§ **Supplied data**
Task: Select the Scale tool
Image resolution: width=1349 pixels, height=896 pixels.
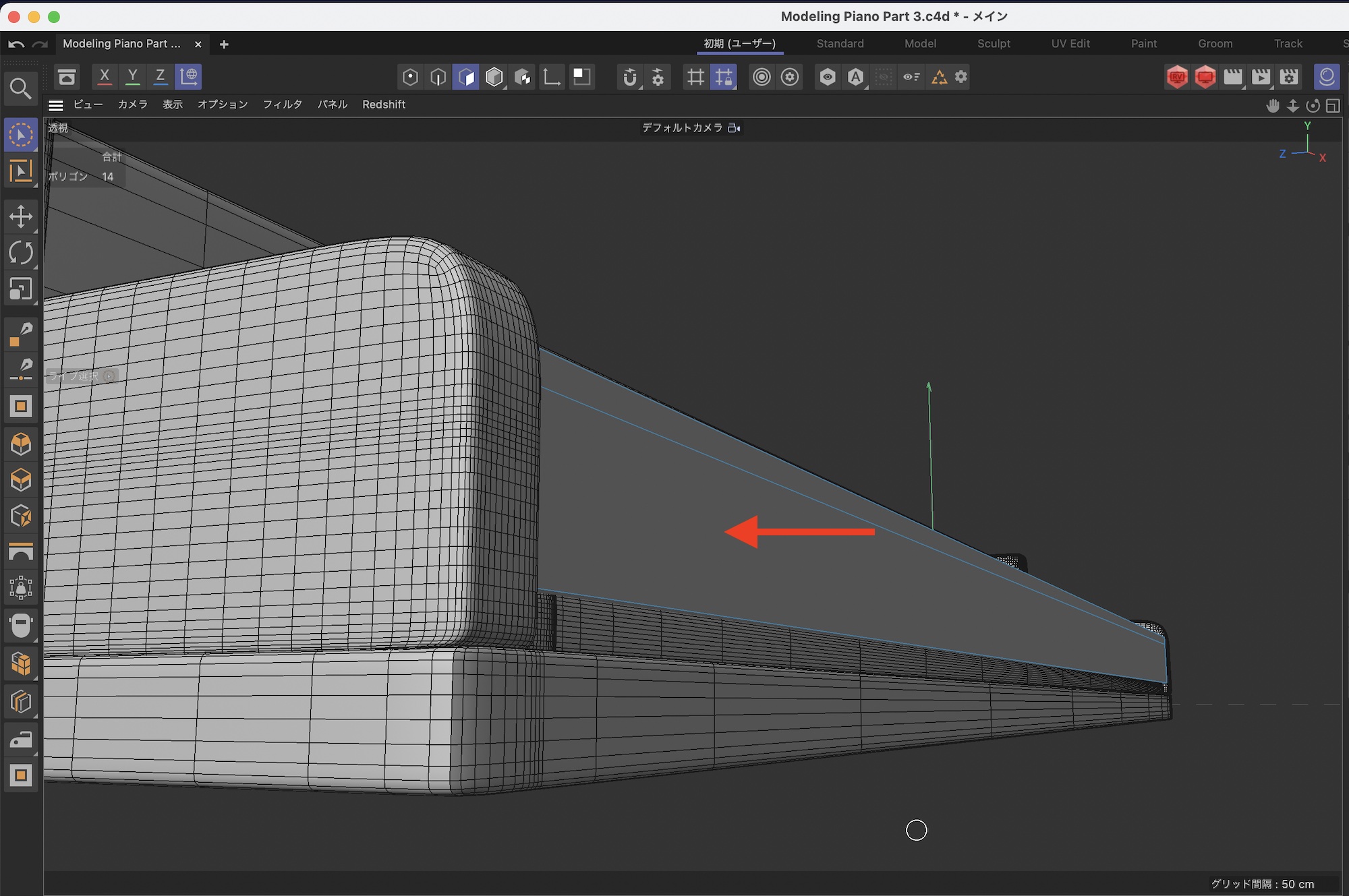Action: coord(20,289)
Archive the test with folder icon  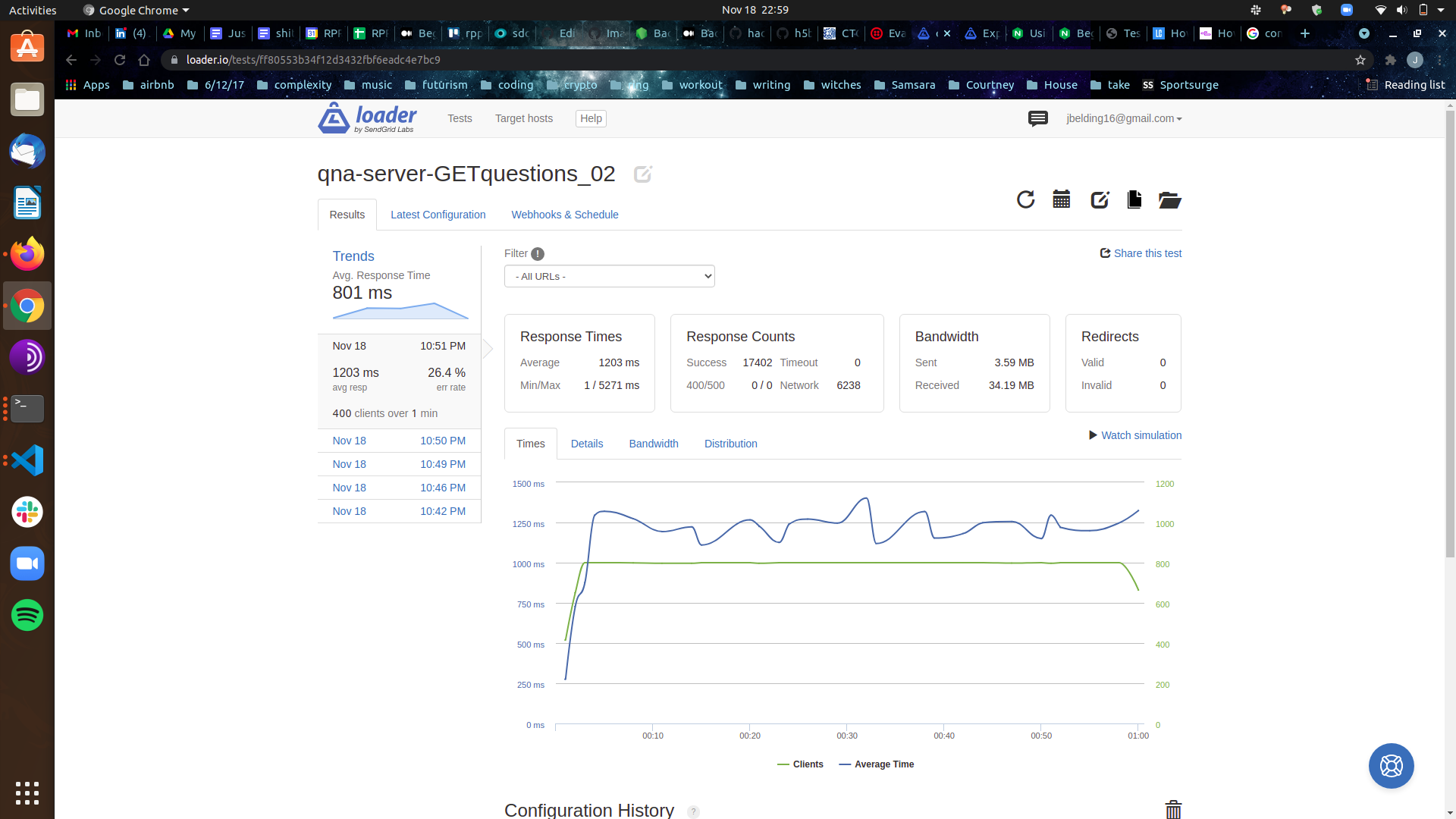[1170, 200]
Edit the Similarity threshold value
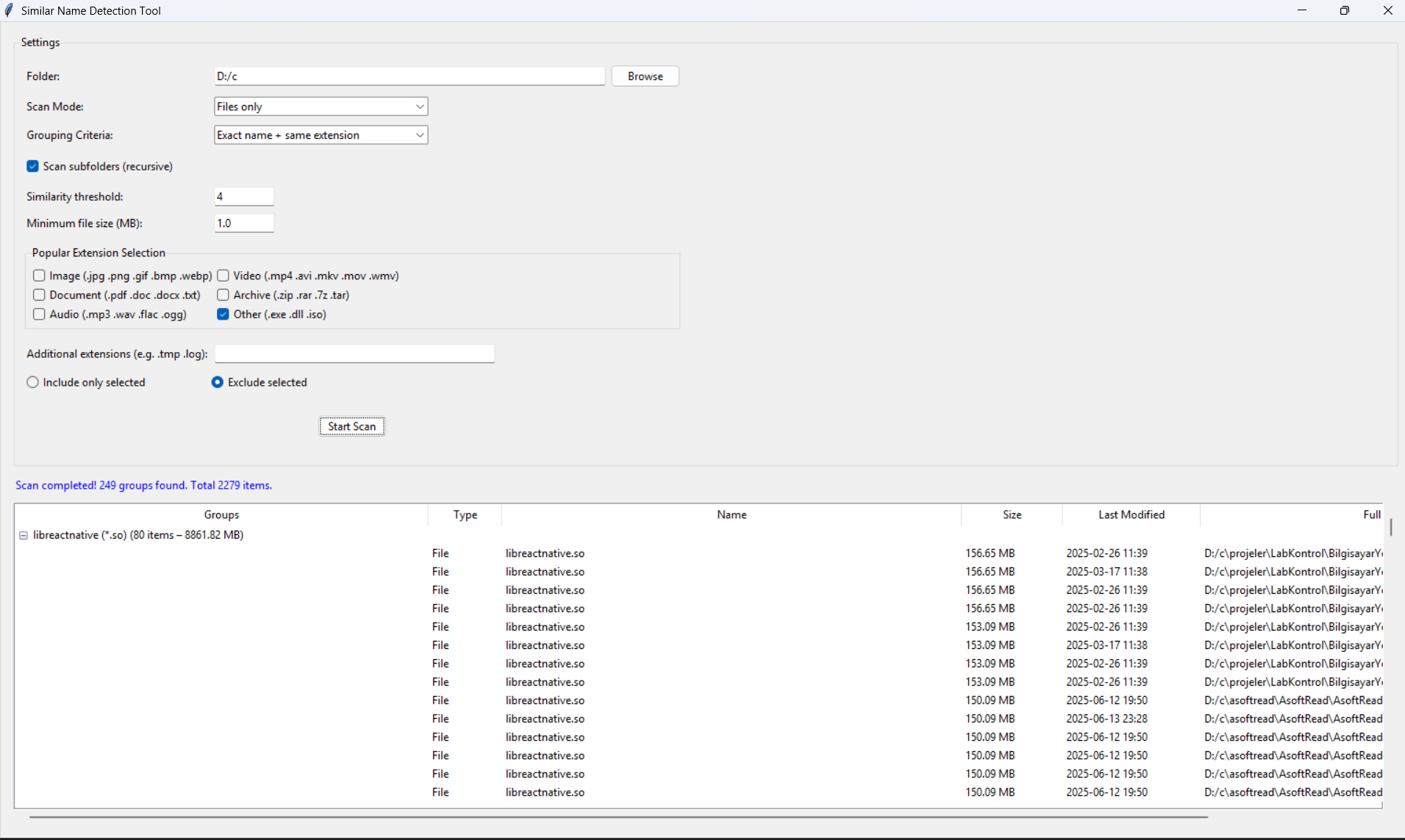Viewport: 1405px width, 840px height. pos(243,196)
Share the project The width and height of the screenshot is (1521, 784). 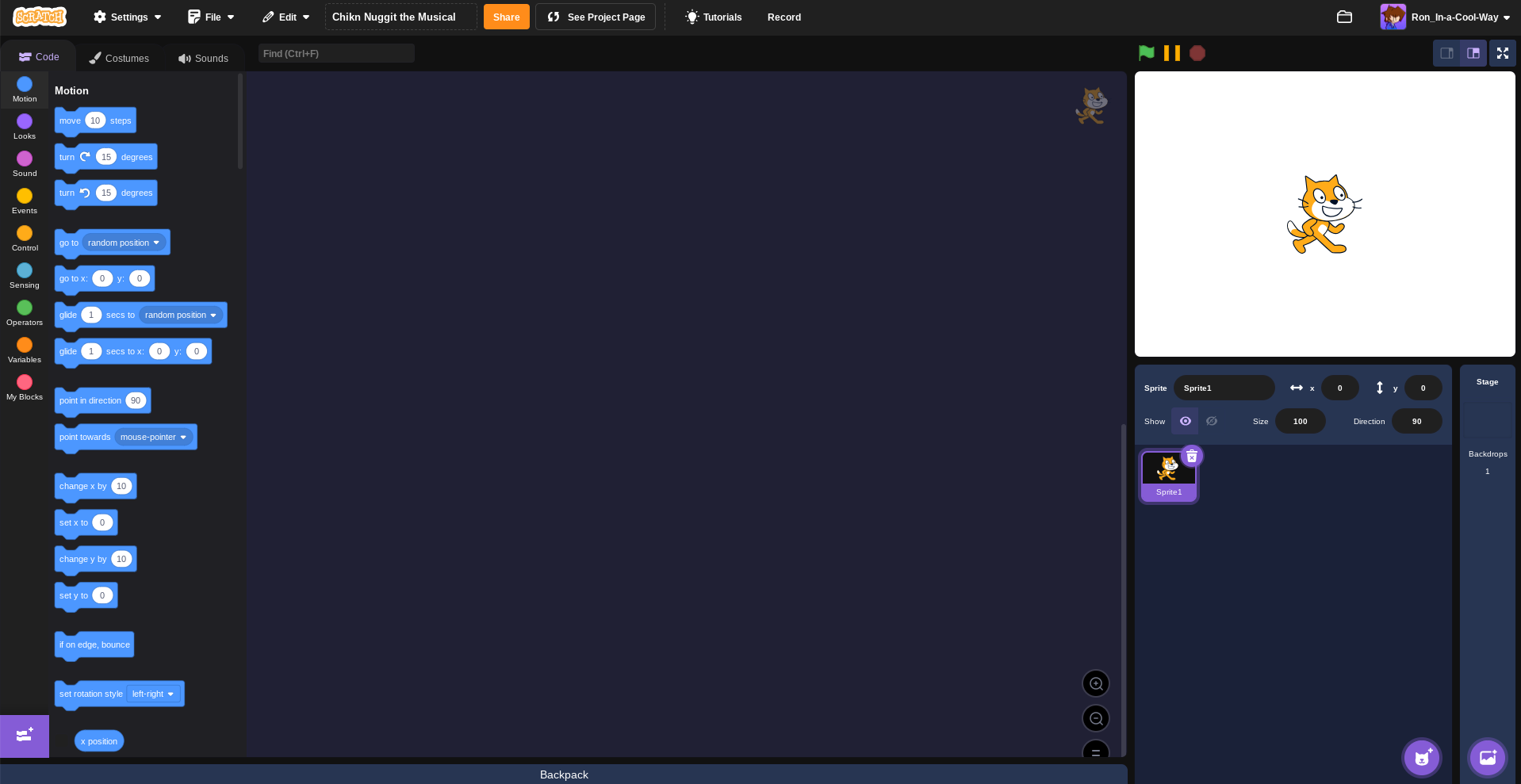[x=506, y=17]
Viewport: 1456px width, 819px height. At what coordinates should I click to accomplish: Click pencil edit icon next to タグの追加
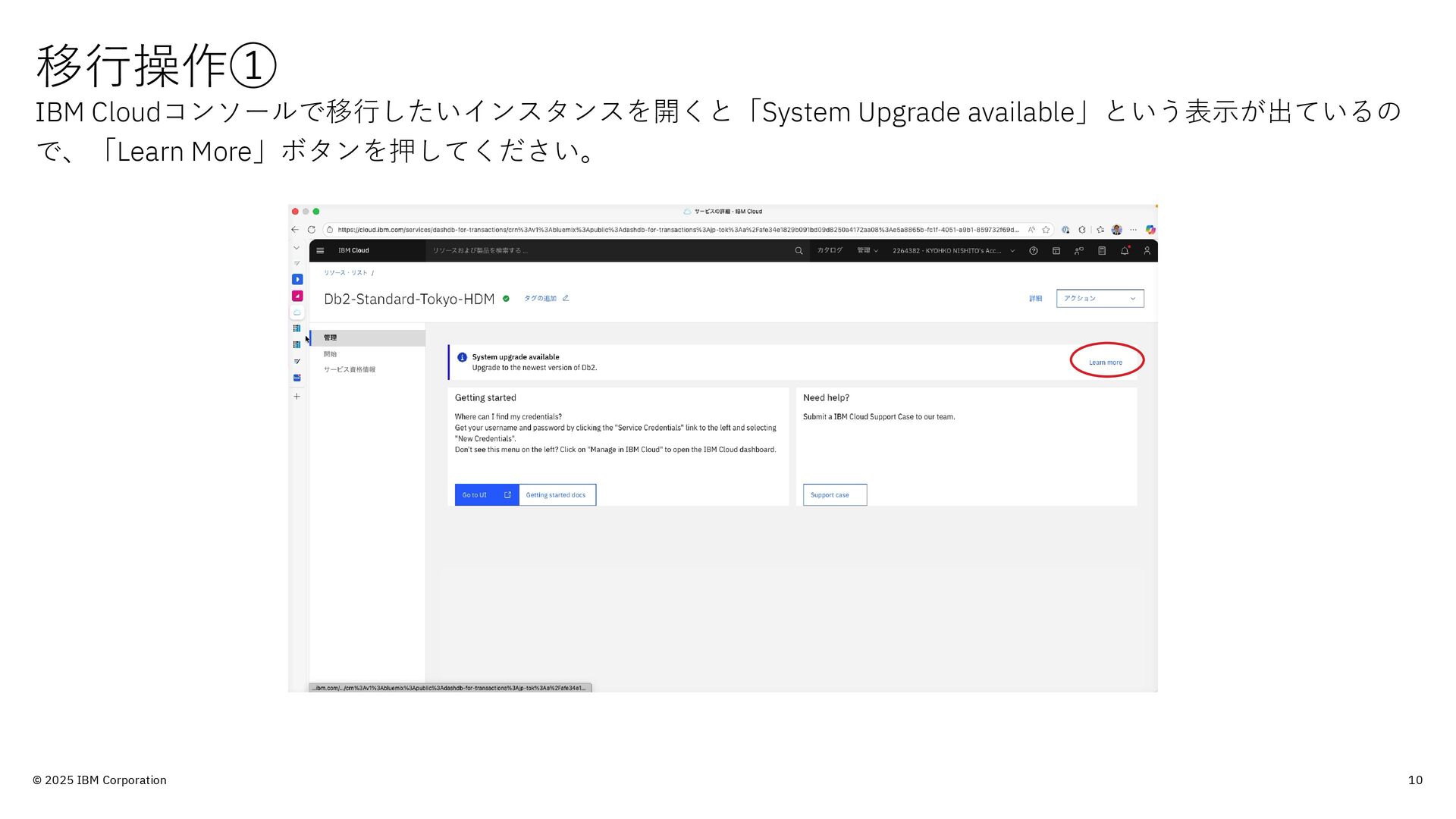pyautogui.click(x=566, y=298)
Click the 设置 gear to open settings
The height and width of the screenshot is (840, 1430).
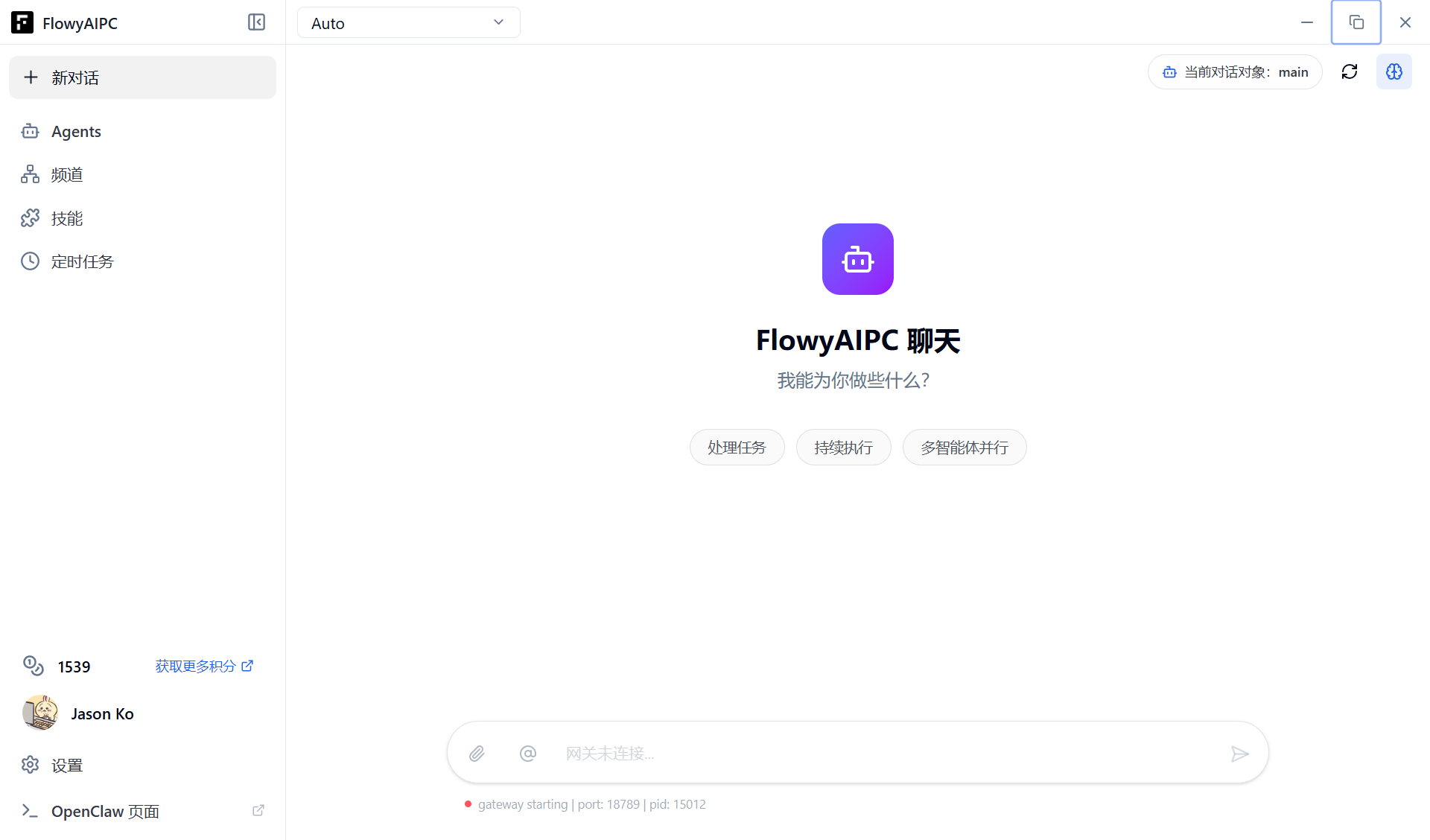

§ **Problem description**
The lines from the one containing "Click the 设置 gear to open settings" through the last line of the data above are to be transcribed exactly, both included, with all pictures left out.

§ **Reply to the task**
Click the 设置 gear to open settings
The height and width of the screenshot is (840, 1430).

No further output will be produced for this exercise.